§ SUPPLIED DATA:
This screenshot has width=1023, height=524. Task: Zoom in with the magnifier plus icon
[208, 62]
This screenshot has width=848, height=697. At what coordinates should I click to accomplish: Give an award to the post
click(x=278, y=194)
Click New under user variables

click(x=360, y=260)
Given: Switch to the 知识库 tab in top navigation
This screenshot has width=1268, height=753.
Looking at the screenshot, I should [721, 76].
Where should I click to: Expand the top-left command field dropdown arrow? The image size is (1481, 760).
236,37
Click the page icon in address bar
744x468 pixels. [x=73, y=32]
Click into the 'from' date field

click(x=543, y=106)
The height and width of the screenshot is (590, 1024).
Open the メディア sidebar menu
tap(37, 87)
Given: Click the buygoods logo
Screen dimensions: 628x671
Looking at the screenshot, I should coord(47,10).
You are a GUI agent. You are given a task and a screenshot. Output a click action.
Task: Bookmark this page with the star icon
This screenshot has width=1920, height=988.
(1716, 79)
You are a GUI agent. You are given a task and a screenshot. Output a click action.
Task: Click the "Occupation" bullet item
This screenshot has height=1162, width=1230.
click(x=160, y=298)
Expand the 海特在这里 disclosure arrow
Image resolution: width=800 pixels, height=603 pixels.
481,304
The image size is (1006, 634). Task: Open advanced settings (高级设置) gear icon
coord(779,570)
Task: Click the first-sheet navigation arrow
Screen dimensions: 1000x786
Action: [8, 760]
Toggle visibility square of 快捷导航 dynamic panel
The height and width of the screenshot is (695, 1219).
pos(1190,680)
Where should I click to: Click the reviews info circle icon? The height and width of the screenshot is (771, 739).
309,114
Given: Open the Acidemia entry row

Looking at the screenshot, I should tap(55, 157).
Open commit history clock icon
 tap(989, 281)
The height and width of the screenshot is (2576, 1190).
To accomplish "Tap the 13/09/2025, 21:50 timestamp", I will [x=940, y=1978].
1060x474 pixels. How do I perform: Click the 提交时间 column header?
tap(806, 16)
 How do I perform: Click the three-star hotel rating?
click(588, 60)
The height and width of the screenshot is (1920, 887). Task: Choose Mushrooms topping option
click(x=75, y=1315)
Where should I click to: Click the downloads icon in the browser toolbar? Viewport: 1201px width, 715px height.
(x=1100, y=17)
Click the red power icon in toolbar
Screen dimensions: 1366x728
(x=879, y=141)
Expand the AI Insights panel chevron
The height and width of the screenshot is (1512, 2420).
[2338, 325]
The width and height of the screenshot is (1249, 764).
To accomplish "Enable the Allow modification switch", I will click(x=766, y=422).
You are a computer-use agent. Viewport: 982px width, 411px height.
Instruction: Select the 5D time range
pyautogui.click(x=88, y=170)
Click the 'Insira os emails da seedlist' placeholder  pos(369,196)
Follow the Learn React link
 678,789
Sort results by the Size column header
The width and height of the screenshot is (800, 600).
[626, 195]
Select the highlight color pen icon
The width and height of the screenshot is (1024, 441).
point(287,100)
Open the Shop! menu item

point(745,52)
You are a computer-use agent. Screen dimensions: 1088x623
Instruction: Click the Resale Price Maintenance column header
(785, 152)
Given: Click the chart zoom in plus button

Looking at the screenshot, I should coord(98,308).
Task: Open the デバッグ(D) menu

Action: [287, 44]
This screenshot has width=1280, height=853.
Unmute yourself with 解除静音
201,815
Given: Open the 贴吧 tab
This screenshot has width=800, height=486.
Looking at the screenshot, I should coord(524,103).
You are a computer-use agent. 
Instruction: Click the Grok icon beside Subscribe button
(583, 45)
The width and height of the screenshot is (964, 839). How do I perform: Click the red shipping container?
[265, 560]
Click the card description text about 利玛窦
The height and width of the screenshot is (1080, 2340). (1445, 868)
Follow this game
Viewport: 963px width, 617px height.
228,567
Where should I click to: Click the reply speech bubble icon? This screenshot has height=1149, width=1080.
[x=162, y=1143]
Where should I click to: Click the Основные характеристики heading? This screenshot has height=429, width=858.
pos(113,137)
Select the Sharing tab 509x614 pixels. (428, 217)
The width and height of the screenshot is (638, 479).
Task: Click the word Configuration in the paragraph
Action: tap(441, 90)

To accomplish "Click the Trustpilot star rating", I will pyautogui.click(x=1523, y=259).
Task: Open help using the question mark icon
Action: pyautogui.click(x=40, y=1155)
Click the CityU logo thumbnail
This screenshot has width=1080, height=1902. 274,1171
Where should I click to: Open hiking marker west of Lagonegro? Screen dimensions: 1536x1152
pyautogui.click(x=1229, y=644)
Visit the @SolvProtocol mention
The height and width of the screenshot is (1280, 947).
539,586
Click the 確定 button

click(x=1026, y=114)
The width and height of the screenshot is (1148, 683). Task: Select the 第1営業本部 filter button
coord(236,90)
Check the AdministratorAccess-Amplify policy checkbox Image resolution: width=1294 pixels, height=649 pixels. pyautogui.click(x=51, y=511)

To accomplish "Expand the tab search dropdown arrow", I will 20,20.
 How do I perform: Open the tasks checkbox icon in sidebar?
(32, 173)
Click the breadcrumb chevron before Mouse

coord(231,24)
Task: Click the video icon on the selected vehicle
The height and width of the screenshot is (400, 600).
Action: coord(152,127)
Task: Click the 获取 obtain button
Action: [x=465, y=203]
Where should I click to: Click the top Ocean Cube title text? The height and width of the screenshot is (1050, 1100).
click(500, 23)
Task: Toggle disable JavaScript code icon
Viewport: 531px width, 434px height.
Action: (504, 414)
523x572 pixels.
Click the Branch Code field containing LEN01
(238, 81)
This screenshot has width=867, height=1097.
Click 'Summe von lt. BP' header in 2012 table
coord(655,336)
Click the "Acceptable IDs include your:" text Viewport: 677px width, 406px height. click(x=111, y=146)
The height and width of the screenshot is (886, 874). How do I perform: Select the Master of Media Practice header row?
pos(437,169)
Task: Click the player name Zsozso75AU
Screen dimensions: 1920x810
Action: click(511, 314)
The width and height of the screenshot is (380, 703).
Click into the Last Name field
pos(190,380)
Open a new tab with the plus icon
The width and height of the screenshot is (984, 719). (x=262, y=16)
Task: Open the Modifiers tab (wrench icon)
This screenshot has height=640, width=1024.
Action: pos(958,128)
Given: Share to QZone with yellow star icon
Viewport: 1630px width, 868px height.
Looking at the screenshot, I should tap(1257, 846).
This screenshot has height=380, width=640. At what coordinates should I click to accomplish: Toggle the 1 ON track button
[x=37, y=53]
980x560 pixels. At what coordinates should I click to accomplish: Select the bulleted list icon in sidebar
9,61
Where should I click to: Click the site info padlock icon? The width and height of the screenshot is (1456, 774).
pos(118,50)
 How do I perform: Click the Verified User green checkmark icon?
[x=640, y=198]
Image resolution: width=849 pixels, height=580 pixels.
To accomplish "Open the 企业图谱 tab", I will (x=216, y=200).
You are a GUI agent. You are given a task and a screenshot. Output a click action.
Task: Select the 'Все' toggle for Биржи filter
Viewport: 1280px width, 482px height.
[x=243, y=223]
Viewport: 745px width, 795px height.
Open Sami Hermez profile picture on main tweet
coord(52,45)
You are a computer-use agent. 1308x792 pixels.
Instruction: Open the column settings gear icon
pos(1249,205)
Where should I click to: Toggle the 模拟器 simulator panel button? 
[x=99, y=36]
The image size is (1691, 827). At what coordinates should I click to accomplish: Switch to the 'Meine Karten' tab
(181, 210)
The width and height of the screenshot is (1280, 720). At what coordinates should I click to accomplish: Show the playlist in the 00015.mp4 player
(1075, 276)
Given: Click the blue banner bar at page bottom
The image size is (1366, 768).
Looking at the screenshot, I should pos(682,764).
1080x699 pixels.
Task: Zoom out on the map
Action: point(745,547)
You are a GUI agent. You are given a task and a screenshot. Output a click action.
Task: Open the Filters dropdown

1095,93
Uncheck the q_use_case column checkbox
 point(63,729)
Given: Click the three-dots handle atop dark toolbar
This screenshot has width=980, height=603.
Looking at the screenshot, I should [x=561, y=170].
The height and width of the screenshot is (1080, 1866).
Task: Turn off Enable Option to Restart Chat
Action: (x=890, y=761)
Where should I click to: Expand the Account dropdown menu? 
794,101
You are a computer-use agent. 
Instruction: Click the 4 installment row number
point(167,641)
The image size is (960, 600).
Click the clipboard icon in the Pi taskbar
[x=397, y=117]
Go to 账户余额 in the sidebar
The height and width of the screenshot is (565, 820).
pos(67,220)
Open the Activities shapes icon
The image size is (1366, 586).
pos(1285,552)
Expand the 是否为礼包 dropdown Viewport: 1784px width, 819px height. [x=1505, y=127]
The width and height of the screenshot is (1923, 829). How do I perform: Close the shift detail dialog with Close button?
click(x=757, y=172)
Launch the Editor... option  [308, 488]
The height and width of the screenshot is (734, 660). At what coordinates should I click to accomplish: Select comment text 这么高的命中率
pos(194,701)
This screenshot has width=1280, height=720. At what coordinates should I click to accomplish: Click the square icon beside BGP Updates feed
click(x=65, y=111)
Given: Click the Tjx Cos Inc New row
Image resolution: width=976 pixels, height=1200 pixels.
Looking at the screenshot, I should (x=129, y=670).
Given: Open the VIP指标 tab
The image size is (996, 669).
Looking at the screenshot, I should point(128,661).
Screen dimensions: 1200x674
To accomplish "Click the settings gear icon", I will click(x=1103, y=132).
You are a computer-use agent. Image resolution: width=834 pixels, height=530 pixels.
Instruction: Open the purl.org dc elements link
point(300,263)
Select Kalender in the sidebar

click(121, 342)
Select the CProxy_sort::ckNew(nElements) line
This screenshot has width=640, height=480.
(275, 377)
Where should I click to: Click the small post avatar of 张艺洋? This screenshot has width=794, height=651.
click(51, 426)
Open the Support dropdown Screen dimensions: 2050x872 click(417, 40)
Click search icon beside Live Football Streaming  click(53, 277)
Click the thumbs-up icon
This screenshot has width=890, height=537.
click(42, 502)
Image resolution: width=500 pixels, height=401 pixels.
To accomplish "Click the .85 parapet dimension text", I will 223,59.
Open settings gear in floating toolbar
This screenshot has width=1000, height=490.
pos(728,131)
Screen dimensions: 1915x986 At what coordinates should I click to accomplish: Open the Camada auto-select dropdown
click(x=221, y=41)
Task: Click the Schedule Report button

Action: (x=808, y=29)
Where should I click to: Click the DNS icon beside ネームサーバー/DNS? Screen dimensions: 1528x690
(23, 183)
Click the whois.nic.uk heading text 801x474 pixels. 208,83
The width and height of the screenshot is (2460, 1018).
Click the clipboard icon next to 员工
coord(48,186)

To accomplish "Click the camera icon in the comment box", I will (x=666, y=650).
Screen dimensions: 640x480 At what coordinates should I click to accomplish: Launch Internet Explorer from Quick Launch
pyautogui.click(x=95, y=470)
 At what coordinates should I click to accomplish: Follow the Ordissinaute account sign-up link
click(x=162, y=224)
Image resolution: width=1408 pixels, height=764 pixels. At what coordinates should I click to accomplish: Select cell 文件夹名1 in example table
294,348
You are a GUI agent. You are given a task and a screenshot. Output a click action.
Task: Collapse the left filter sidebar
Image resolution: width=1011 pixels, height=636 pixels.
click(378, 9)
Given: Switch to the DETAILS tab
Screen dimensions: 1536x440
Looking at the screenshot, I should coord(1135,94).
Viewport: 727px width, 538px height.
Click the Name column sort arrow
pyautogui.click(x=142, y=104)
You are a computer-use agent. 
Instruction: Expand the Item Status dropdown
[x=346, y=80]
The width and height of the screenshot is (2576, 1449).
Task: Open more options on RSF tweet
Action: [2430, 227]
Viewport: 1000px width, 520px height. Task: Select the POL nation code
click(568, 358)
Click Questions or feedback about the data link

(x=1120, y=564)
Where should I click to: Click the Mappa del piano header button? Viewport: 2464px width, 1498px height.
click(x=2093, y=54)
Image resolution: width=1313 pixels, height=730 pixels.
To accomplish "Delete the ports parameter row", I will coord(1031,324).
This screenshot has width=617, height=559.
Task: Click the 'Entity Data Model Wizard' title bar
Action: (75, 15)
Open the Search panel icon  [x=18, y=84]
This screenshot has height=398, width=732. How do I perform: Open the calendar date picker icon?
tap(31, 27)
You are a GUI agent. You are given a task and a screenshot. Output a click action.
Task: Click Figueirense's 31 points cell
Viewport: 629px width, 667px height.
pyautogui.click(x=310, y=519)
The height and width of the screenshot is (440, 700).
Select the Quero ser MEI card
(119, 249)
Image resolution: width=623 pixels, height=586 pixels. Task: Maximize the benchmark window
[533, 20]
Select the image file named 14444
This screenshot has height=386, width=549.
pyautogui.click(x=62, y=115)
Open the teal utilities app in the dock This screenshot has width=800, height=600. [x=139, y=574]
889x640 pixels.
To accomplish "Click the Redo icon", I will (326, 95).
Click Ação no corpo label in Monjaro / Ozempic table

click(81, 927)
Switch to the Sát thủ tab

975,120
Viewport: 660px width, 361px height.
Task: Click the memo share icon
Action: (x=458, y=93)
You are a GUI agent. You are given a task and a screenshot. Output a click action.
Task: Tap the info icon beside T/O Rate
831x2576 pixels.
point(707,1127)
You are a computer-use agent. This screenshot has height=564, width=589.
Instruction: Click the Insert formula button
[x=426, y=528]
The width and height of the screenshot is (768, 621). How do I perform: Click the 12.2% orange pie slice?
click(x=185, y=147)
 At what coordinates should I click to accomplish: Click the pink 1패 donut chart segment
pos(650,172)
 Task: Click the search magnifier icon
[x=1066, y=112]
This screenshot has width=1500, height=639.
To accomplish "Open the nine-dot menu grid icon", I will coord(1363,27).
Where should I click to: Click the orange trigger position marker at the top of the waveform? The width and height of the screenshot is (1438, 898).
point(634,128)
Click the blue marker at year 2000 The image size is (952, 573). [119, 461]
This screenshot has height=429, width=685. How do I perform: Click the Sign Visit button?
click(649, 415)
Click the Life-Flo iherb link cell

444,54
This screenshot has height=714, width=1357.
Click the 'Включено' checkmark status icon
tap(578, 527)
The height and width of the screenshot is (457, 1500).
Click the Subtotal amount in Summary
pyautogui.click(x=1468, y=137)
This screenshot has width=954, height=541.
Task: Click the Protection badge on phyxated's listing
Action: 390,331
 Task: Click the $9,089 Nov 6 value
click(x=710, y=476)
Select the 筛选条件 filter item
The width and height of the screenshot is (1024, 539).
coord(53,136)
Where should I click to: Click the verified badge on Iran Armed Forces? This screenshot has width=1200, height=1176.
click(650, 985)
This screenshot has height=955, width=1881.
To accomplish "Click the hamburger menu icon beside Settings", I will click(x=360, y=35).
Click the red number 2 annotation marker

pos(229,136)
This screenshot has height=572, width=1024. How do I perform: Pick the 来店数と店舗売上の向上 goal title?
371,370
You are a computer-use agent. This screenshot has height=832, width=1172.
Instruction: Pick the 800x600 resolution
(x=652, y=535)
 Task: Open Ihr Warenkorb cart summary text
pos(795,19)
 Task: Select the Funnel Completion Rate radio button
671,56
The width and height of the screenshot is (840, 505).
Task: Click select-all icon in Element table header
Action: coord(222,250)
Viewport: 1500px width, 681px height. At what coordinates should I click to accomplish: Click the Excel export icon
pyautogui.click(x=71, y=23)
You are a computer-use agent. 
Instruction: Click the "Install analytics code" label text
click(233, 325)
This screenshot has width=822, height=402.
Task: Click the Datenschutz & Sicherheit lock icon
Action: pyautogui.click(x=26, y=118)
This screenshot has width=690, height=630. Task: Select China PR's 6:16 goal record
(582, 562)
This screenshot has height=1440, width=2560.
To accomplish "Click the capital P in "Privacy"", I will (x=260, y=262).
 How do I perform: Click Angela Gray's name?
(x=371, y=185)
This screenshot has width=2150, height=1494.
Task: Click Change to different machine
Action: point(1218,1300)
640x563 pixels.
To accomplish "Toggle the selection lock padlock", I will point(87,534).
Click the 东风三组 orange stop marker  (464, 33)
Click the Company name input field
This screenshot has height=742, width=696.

§ TASK INSTRUCTIONS: List every line in the records above that contains the word "navigation".

§ TASK OUTPUT:
Given: Switch to the 知识库 tab in top navigation
Task: Click the first-sheet navigation arrow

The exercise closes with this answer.